- Written instruction A: Rewrite everything in the listing from the line containing "The height and width of the screenshot is (297, 508)." down to the end of the listing, requests included. In the answers, add 50 to every click coordinate.

== Selection

Tuesday, February 26, 2008


A poem for Lent ..

The heart submits to it’s pain
As a bird to a thorny nest.
Oh Lord, must I walk again
Through the desert of the test?

Must I turn and face the dark
When my hunger is for light?
Yet I followed a self-lit spark
As I stumbled through the night.

And the fortress that I built
For the easing of my soul
Is now the den of guilt
I must leave it to be whole.

I must leave it, I must go
Through the torn up, shambled street
Though my steps are halt and slow
Chained to my vast defeat.

Chained, desolate, afraid
Borne by a shrinking will
To where I am unmade
And Your arms wait me still.

The Broken One

The issue of abused women is one that doesn't go away. (Like many issues, it is one that will never go away until Jesus returns and all things are made new) This poem is about an imaginary girl, but the problems she represents are anything but imaginary. A victim of some form of abuse since childhood, she runs away, ends up in prostitution (where of course she gets re-abused over and over)and ends up on drugs to numb the impossible pain of being a human being who has been reduced to living like a brute beast. This is not about the rights and wrongs of her situation; which of us, really honestly, has lived so blamelessly, so free of ever making wrong choices, that we have any right to stand in judgement? This is about a broken soul who needs to know that her only hope of healing lies in a God who was broken for her ..

Out of the limelight’s glare
Shadows where none will care.
Huddled in slimy street
Garbage beneath your feet
Garbage attacks your soul:
Who knows what more they stole?

Body an empty shell
Mind on the brink of hell
Absent from all that’s real
(For who can bear to feel?)
Only the sullen rain
Cries for such dreadful pain.

Blank are the eyes that see
Things that should never be
Plaything, discarded, lost,
Used only once, then tossed
Leaving the flesh behind
Cleaving the broken mind.

“Love” is the user’s word
Yet strangely still preferred
The bleak command of pain
Calling to feel again
Therefore oblivion’s haze
Swallows unwanted days.

Already lost in hell
Why then condemn as well?
Only love crucified
Goes where the heart has died
Lifting aside the stones.
Breathing on barren bones.

Thursday, February 21, 2008

Some Favourite Lyrics

Over at the Rabbit Room, Andrew Peterson's group blog, they asked for people's favourite song lyrics. Last time I looked, they had 177 replies, some of them quoting stuff that was just so .. (fill in appropriate non-cliched adjective to express deep emotional response). So I thought that from time to time I'd post some of my own favourites here, here a line, there a stanza, standout lines from songs, hymns, anythoing with music, that impact me. Let me say in advance that most things written by Rich Mullins or Andrew Peterson already fall into that category!

====

- Written instruction B:
Answer from the blog page:
(i) What date heads the post with the poem for Lent?
(ii) In the note before "The Broken One," what does the girl end up on to numb her pain?
(iii) How many replies did the Rabbit Room have when the writer last looked?

== Input for this task

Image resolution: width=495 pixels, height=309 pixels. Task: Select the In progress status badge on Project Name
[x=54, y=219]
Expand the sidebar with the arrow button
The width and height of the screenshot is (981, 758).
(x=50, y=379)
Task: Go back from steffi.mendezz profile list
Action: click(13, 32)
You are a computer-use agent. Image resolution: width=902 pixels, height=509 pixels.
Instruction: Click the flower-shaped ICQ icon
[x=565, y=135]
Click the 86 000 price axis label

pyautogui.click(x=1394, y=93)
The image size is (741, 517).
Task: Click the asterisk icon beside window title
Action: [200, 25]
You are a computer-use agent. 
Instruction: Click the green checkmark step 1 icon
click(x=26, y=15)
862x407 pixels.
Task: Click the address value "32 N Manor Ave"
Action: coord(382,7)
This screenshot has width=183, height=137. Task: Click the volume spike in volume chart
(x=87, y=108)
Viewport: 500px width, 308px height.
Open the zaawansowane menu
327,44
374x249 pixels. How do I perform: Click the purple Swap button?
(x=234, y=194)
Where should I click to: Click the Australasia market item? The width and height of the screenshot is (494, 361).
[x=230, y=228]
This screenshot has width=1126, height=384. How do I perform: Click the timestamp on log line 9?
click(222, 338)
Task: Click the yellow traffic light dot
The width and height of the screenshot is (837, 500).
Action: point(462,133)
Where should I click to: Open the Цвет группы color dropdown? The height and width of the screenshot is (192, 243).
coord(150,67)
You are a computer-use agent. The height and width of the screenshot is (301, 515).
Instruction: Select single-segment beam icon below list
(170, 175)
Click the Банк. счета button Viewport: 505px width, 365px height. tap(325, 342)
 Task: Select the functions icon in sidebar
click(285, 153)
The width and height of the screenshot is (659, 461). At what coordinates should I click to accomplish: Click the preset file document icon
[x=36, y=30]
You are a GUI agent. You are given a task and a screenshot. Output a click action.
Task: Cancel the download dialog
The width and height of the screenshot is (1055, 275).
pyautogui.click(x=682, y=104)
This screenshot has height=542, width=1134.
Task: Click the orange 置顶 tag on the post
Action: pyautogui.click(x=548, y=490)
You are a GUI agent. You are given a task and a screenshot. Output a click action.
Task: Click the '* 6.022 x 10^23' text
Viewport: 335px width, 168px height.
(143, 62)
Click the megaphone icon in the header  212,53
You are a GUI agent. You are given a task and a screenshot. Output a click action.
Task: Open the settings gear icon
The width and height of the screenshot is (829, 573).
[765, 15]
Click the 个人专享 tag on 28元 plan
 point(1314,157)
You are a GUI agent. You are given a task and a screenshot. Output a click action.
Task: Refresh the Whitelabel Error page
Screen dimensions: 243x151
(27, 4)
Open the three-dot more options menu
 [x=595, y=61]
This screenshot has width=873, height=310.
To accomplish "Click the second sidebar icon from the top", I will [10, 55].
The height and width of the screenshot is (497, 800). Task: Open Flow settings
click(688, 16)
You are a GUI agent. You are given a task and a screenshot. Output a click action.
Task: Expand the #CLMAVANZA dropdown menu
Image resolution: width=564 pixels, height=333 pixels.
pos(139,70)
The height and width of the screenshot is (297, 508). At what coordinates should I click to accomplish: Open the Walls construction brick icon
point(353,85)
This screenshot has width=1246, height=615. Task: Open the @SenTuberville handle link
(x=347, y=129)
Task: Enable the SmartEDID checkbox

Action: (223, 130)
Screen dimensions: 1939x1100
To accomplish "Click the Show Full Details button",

====

- Exercise result A:
The height and width of the screenshot is (297, 508). At what coordinates should I click to accomplish: Open the Walls construction brick icon
point(403,135)
This screenshot has width=1246, height=615. Task: Open the @SenTuberville handle link
(x=397, y=179)
Task: Enable the SmartEDID checkbox

Action: (273, 180)
Screen dimensions: 1939x1100
To accomplish "Click the Show Full Details button",

- Exercise result B:
(i) Tuesday, February 26, 2008
(ii) Drugs
(iii) 177